Saved entries:

***

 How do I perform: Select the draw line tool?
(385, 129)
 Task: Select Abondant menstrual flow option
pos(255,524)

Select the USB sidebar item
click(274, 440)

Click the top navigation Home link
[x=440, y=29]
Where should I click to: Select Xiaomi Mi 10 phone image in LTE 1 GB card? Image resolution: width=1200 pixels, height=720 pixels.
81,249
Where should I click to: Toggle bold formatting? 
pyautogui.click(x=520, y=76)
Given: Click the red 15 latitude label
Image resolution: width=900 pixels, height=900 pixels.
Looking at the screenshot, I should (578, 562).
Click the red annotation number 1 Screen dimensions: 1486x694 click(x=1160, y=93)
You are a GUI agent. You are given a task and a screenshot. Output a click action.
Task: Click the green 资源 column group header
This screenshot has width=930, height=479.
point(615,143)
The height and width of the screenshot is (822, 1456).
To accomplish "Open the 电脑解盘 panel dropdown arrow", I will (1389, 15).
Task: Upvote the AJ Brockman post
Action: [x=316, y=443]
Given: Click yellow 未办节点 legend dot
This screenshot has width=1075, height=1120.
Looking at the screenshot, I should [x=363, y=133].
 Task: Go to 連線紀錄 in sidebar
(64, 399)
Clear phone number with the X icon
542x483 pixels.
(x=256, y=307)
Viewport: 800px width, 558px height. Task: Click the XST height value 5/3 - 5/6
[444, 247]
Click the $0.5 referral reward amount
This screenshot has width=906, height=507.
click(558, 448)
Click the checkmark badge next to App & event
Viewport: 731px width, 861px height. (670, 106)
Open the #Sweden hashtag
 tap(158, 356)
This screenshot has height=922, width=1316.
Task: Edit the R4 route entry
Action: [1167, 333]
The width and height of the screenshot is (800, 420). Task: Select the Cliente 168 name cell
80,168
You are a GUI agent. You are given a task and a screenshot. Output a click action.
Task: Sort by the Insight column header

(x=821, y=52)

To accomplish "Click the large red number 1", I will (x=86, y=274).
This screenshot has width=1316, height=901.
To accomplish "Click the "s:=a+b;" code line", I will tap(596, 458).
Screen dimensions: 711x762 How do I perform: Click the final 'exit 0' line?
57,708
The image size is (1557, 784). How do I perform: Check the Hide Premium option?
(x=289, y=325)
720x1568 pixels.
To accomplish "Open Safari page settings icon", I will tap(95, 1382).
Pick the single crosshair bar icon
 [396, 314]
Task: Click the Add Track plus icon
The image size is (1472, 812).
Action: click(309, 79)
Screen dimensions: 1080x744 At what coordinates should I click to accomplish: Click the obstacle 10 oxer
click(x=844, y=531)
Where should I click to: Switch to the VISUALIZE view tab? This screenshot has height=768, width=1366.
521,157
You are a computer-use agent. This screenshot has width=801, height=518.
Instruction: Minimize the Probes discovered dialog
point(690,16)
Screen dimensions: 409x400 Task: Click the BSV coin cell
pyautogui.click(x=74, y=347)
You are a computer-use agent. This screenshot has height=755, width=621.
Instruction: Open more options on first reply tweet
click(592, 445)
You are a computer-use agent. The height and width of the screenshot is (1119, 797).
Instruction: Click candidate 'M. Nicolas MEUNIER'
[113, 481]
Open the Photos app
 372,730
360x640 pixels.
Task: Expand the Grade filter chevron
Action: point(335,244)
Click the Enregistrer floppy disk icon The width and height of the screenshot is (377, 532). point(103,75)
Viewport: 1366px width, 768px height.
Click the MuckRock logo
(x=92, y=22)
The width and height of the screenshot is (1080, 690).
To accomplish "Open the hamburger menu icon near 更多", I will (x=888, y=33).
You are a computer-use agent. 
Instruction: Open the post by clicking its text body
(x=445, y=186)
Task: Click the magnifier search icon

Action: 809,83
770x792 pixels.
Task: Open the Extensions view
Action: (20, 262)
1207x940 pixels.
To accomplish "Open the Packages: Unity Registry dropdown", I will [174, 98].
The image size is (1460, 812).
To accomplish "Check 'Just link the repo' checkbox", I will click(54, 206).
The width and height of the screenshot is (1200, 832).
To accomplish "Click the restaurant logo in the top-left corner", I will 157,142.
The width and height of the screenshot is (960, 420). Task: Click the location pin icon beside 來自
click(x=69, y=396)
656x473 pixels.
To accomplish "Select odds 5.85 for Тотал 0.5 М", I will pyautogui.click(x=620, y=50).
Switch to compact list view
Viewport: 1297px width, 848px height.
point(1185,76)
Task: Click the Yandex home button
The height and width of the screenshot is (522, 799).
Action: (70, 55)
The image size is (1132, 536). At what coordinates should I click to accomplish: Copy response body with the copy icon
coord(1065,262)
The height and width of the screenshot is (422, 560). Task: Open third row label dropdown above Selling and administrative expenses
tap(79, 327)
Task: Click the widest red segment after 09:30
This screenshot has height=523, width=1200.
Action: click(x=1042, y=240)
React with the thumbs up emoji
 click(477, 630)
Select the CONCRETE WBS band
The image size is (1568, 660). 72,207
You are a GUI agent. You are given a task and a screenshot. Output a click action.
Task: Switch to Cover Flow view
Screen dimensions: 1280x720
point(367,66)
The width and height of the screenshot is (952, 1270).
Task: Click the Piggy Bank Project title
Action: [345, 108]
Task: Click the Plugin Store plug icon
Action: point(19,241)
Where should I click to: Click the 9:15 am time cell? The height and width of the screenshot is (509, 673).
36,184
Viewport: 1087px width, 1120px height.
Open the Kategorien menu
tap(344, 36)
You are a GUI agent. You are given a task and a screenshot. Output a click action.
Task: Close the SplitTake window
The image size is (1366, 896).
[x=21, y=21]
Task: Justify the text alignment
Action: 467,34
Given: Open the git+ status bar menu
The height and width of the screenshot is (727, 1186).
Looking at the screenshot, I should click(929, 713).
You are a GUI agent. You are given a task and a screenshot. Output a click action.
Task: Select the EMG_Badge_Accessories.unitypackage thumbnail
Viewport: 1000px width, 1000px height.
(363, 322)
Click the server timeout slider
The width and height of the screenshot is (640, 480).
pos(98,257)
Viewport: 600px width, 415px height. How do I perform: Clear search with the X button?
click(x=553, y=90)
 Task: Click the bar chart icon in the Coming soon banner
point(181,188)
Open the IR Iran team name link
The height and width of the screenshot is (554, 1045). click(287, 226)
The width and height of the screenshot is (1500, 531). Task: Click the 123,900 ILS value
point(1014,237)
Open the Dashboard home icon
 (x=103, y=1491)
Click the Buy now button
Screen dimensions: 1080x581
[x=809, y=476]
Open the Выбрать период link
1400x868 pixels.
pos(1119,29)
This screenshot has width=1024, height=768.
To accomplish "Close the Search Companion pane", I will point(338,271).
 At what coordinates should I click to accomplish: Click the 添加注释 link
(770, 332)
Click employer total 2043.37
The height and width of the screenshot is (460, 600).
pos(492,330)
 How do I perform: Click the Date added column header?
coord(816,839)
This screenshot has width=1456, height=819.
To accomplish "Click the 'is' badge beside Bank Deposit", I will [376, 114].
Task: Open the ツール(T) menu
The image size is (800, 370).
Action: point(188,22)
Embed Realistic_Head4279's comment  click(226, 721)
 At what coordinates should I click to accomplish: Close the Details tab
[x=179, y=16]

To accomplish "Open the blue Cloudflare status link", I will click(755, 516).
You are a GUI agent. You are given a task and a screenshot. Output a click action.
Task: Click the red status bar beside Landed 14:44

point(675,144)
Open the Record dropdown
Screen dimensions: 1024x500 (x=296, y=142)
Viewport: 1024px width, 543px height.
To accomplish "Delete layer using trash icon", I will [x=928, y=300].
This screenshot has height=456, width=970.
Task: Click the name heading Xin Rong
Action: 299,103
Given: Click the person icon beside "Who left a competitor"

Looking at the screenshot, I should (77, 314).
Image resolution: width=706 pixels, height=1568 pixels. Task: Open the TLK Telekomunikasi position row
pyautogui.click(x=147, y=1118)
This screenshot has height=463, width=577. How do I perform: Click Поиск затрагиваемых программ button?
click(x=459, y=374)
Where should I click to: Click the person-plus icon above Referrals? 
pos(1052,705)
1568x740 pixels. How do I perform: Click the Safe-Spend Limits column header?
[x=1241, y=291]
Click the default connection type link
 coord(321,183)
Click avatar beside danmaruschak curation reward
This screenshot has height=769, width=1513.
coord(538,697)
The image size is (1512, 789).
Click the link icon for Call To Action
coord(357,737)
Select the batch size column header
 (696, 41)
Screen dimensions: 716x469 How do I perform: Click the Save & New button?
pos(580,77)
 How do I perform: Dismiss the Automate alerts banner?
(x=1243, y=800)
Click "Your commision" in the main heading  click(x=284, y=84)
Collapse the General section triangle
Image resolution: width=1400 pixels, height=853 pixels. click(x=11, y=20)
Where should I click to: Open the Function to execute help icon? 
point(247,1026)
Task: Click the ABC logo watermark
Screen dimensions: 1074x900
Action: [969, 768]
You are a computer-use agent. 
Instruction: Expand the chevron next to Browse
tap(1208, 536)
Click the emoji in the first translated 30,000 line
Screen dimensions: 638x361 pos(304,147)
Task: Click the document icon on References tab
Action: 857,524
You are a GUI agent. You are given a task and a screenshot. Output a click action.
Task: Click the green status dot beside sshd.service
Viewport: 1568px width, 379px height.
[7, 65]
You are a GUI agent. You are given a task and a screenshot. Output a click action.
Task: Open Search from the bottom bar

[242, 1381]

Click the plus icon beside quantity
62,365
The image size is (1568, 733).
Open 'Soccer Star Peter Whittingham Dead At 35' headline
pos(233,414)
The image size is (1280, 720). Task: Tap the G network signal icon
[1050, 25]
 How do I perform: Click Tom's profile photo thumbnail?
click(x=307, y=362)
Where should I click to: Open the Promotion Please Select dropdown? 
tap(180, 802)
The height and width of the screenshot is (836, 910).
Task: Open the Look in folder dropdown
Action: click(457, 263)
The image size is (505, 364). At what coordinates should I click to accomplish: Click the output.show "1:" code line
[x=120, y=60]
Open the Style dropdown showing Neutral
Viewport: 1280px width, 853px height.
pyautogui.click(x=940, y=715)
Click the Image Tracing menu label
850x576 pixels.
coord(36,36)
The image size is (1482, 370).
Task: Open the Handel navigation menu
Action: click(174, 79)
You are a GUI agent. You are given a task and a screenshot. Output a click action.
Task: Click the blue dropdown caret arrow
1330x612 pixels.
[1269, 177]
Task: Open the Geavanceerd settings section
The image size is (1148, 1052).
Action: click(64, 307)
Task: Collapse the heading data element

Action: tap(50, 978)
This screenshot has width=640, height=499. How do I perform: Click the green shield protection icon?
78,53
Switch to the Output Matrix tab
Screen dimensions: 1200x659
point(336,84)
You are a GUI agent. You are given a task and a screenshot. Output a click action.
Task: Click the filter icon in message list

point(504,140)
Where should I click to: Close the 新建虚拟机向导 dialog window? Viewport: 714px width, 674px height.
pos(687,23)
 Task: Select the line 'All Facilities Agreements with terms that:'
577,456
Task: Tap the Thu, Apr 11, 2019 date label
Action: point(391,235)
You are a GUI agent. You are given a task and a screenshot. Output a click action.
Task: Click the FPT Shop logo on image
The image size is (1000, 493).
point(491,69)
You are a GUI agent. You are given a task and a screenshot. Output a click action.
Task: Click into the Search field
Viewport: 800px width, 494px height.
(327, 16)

***

* [The task]: Read through the entries above, and wherever a line holds the string "computer", copy it.

* [Answer to this problem]:
You are a computer-use agent. This screenshot has width=801, height=518.
You are a computer-use agent. This screenshot has height=755, width=621.
You are a computer-use agent. The height and width of the screenshot is (1119, 797).
You are a computer-use agent. 
You are a computer-use agent. 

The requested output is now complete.